- [Work to be completed] Copy out all the records, word for word.
--- Data for review ---
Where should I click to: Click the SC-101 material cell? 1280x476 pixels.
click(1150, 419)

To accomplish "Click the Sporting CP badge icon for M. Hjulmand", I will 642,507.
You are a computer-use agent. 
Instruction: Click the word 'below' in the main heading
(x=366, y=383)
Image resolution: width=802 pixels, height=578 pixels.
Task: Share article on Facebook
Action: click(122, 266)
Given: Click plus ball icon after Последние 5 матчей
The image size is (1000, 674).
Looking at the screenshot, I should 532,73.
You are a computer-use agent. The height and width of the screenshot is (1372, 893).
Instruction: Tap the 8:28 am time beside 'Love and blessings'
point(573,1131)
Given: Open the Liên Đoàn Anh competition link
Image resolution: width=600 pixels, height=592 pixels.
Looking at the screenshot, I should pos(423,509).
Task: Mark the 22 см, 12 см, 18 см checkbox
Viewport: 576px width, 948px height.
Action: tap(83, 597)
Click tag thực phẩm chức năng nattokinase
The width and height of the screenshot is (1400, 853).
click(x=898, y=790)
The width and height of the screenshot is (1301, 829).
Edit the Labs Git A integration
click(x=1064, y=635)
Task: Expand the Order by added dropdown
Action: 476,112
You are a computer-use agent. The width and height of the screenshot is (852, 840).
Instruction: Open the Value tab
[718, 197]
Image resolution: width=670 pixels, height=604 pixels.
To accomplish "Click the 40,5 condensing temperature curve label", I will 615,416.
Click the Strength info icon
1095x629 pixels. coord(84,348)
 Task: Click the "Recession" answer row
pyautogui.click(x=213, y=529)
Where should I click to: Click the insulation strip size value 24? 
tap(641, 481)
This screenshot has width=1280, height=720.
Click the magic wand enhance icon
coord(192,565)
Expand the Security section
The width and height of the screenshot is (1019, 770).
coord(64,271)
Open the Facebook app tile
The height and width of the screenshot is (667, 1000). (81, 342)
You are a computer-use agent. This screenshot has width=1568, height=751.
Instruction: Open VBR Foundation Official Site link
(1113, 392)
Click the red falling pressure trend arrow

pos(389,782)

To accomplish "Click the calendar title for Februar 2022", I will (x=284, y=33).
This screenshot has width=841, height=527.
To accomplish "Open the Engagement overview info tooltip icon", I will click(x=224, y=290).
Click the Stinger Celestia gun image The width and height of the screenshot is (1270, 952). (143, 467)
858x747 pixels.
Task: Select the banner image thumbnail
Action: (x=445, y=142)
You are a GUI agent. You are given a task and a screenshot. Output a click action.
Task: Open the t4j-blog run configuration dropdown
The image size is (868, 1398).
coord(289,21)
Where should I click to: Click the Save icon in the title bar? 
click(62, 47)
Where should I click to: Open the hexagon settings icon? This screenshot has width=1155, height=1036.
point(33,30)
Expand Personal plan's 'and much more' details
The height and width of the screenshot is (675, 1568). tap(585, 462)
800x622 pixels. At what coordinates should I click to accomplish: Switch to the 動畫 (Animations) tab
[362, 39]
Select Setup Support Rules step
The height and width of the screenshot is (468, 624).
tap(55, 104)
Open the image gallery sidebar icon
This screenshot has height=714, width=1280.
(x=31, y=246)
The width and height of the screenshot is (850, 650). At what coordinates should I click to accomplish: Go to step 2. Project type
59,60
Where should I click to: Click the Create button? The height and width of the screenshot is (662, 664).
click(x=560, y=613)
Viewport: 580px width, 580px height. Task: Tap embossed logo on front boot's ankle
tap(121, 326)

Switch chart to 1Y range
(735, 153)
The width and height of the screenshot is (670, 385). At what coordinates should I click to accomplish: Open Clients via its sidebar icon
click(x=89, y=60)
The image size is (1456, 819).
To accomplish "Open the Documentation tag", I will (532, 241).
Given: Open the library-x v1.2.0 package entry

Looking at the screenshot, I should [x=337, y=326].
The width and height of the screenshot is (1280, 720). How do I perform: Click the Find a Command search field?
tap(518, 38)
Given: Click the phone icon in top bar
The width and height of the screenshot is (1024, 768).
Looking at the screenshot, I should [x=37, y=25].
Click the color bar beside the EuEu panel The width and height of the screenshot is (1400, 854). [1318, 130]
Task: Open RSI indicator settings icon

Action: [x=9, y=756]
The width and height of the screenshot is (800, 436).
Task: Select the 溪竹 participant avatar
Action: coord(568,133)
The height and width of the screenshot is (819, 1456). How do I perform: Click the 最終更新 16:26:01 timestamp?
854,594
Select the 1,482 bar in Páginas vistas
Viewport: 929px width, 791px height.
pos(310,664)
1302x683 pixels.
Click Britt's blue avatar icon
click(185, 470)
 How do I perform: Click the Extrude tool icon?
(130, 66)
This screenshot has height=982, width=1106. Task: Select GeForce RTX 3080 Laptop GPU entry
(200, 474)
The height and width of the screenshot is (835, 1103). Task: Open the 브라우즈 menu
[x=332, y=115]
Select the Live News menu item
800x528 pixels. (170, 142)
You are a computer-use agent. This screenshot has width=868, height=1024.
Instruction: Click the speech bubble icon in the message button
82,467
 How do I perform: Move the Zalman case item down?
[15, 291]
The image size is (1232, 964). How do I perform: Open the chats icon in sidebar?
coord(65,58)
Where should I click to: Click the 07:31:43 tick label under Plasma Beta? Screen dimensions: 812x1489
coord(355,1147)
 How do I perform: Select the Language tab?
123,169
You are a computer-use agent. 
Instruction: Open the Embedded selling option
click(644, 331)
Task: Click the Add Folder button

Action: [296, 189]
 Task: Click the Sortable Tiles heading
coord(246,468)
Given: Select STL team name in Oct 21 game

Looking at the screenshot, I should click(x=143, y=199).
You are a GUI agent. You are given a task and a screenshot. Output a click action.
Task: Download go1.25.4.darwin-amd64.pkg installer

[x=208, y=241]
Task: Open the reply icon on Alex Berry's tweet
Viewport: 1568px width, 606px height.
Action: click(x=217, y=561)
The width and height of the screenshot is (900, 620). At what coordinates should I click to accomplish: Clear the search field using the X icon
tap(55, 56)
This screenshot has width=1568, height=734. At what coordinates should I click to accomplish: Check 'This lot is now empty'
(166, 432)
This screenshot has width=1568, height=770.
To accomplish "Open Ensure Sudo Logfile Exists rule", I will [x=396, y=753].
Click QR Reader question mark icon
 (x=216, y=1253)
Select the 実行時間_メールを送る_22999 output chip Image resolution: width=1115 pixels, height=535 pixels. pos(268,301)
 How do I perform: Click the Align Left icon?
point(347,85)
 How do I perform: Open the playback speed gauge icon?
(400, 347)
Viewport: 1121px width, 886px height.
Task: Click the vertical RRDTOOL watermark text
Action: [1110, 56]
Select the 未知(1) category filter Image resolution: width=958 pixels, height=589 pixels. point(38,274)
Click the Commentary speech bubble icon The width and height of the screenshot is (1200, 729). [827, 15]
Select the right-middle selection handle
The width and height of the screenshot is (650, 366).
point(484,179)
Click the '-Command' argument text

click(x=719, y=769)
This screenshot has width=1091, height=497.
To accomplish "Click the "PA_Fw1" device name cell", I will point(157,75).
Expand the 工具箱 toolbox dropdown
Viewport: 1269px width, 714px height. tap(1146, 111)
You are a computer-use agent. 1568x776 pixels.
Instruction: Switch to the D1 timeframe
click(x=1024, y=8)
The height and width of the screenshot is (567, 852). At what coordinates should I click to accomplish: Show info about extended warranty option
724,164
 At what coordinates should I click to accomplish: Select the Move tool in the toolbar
---
- [Expected answer]
Where should I click to: Click the SC-101 material cell? 1280x476 pixels.
click(1150, 419)

To accomplish "Click the Sporting CP badge icon for M. Hjulmand", I will 642,507.
You are a computer-use agent. 
Instruction: Click the word 'below' in the main heading
(x=366, y=383)
Image resolution: width=802 pixels, height=578 pixels.
Task: Share article on Facebook
Action: click(122, 266)
Given: Click plus ball icon after Последние 5 матчей
The image size is (1000, 674).
Looking at the screenshot, I should 532,73.
You are a computer-use agent. The height and width of the screenshot is (1372, 893).
Instruction: Tap the 8:28 am time beside 'Love and blessings'
point(573,1131)
Given: Open the Liên Đoàn Anh competition link
Image resolution: width=600 pixels, height=592 pixels.
Looking at the screenshot, I should pos(423,509).
Task: Mark the 22 см, 12 см, 18 см checkbox
Viewport: 576px width, 948px height.
Action: tap(83, 597)
Click tag thực phẩm chức năng nattokinase
The width and height of the screenshot is (1400, 853).
click(x=898, y=790)
The width and height of the screenshot is (1301, 829).
Edit the Labs Git A integration
click(x=1064, y=635)
Task: Expand the Order by added dropdown
Action: 476,112
You are a computer-use agent. The width and height of the screenshot is (852, 840).
Instruction: Open the Value tab
[718, 197]
Image resolution: width=670 pixels, height=604 pixels.
To accomplish "Click the 40,5 condensing temperature curve label", I will 615,416.
Click the Strength info icon
1095x629 pixels. coord(84,348)
 Task: Click the "Recession" answer row
pyautogui.click(x=213, y=529)
Where should I click to: Click the insulation strip size value 24? 
tap(641, 481)
This screenshot has width=1280, height=720.
Click the magic wand enhance icon
coord(192,565)
Expand the Security section
The width and height of the screenshot is (1019, 770).
coord(64,271)
Open the Facebook app tile
The height and width of the screenshot is (667, 1000). (81, 342)
You are a computer-use agent. This screenshot has width=1568, height=751.
Instruction: Open VBR Foundation Official Site link
(1113, 392)
Click the red falling pressure trend arrow

pos(389,782)

To accomplish "Click the calendar title for Februar 2022", I will (x=284, y=33).
This screenshot has width=841, height=527.
To accomplish "Open the Engagement overview info tooltip icon", I will click(x=224, y=290).
Click the Stinger Celestia gun image The width and height of the screenshot is (1270, 952). (143, 467)
858x747 pixels.
Task: Select the banner image thumbnail
Action: (x=445, y=142)
You are a GUI agent. You are given a task and a screenshot. Output a click action.
Task: Open the t4j-blog run configuration dropdown
The image size is (868, 1398).
coord(289,21)
Where should I click to: Click the Save icon in the title bar? 
click(62, 47)
Where should I click to: Open the hexagon settings icon? This screenshot has width=1155, height=1036.
point(33,30)
Expand Personal plan's 'and much more' details
The height and width of the screenshot is (675, 1568). tap(585, 462)
800x622 pixels. At what coordinates should I click to accomplish: Switch to the 動畫 (Animations) tab
[362, 39]
Select Setup Support Rules step
The height and width of the screenshot is (468, 624).
tap(55, 104)
Open the image gallery sidebar icon
This screenshot has height=714, width=1280.
(x=31, y=246)
The width and height of the screenshot is (850, 650). At what coordinates should I click to accomplish: Go to step 2. Project type
59,60
Where should I click to: Click the Create button? The height and width of the screenshot is (662, 664).
click(x=560, y=613)
Viewport: 580px width, 580px height. Task: Tap embossed logo on front boot's ankle
tap(121, 326)

Switch chart to 1Y range
(735, 153)
The width and height of the screenshot is (670, 385). At what coordinates should I click to accomplish: Open Clients via its sidebar icon
click(x=89, y=60)
The image size is (1456, 819).
To accomplish "Open the Documentation tag", I will (532, 241).
Given: Open the library-x v1.2.0 package entry

Looking at the screenshot, I should [x=337, y=326].
The width and height of the screenshot is (1280, 720). How do I perform: Click the Find a Command search field?
tap(518, 38)
Given: Click the phone icon in top bar
The width and height of the screenshot is (1024, 768).
Looking at the screenshot, I should [x=37, y=25].
Click the color bar beside the EuEu panel The width and height of the screenshot is (1400, 854). [1318, 130]
Task: Open RSI indicator settings icon

Action: [x=9, y=756]
The width and height of the screenshot is (800, 436).
Task: Select the 溪竹 participant avatar
Action: coord(568,133)
The height and width of the screenshot is (819, 1456). How do I perform: Click the 最終更新 16:26:01 timestamp?
854,594
Select the 1,482 bar in Páginas vistas
Viewport: 929px width, 791px height.
pos(310,664)
1302x683 pixels.
Click Britt's blue avatar icon
click(185, 470)
 How do I perform: Click the Extrude tool icon?
(130, 66)
This screenshot has height=982, width=1106. Task: Select GeForce RTX 3080 Laptop GPU entry
(200, 474)
The height and width of the screenshot is (835, 1103). Task: Open the 브라우즈 menu
[x=332, y=115]
Select the Live News menu item
800x528 pixels. (170, 142)
You are a computer-use agent. This screenshot has width=868, height=1024.
Instruction: Click the speech bubble icon in the message button
82,467
 How do I perform: Move the Zalman case item down?
[15, 291]
The image size is (1232, 964). How do I perform: Open the chats icon in sidebar?
coord(65,58)
Where should I click to: Click the 07:31:43 tick label under Plasma Beta? Screen dimensions: 812x1489
coord(355,1147)
 How do I perform: Select the Language tab?
123,169
You are a computer-use agent. 
Instruction: Open the Embedded selling option
click(644, 331)
Task: Click the Add Folder button

Action: [296, 189]
 Task: Click the Sortable Tiles heading
coord(246,468)
Given: Select STL team name in Oct 21 game

Looking at the screenshot, I should click(x=143, y=199).
You are a GUI agent. You are given a task and a screenshot. Output a click action.
Task: Download go1.25.4.darwin-amd64.pkg installer

[x=208, y=241]
Task: Open the reply icon on Alex Berry's tweet
Viewport: 1568px width, 606px height.
Action: click(x=217, y=561)
The width and height of the screenshot is (900, 620). At what coordinates should I click to accomplish: Clear the search field using the X icon
tap(55, 56)
This screenshot has width=1568, height=734. At what coordinates should I click to accomplish: Check 'This lot is now empty'
(166, 432)
This screenshot has width=1568, height=770.
To accomplish "Open Ensure Sudo Logfile Exists rule", I will [x=396, y=753].
Click QR Reader question mark icon
 (x=216, y=1253)
Select the 実行時間_メールを送る_22999 output chip Image resolution: width=1115 pixels, height=535 pixels. pos(268,301)
 How do I perform: Click the Align Left icon?
point(347,85)
 How do I perform: Open the playback speed gauge icon?
(400, 347)
Viewport: 1121px width, 886px height.
Task: Click the vertical RRDTOOL watermark text
Action: [1110, 56]
Select the 未知(1) category filter Image resolution: width=958 pixels, height=589 pixels. point(38,274)
Click the Commentary speech bubble icon The width and height of the screenshot is (1200, 729). [827, 15]
Select the right-middle selection handle
The width and height of the screenshot is (650, 366).
point(484,179)
Click the '-Command' argument text

click(x=719, y=769)
This screenshot has width=1091, height=497.
To accomplish "Click the "PA_Fw1" device name cell", I will point(157,75).
Expand the 工具箱 toolbox dropdown
Viewport: 1269px width, 714px height. tap(1146, 111)
You are a computer-use agent. 1568x776 pixels.
Instruction: Switch to the D1 timeframe
click(x=1024, y=8)
The height and width of the screenshot is (567, 852). At what coordinates should I click to accomplish: Show info about extended warranty option
724,164
 At what coordinates should I click to accomplish: Select the Move tool in the toolbar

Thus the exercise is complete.